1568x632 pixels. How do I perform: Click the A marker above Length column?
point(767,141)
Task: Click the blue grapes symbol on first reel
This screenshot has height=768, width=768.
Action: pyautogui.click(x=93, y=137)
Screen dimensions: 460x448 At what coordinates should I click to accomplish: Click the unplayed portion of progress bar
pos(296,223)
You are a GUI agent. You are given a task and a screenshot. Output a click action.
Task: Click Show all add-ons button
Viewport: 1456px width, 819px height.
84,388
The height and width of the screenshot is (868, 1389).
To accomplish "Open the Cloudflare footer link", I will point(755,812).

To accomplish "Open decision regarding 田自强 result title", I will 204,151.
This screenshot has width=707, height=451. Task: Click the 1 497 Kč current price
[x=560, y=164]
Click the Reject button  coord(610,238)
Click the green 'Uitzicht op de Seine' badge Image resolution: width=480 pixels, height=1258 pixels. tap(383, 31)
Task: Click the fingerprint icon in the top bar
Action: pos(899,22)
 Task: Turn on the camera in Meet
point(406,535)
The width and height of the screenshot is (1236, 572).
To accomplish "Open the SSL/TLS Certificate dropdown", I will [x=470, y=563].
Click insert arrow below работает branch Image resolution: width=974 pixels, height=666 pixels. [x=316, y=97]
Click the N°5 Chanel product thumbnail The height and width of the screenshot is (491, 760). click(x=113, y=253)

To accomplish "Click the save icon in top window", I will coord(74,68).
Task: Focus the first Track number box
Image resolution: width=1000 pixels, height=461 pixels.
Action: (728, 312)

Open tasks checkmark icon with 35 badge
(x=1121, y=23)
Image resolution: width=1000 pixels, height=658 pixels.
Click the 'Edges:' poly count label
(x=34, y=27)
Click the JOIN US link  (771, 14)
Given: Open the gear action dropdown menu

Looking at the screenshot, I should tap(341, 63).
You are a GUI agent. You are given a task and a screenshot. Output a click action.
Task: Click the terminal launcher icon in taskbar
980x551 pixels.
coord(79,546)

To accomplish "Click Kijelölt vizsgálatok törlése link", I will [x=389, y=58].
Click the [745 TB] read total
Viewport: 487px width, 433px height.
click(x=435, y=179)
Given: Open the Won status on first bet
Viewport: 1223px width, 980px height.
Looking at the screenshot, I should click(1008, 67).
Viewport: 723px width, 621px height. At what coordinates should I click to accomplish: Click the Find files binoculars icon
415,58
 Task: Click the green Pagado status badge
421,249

__WHAT IS EXPECTED__. Find the word "first" in the entries above. Copy every line that has it.

__SOLUTION TO THE PROBLEM__.
Task: Click the blue grapes symbol on first reel
Task: Focus the first Track number box
Given: Open the Won status on first bet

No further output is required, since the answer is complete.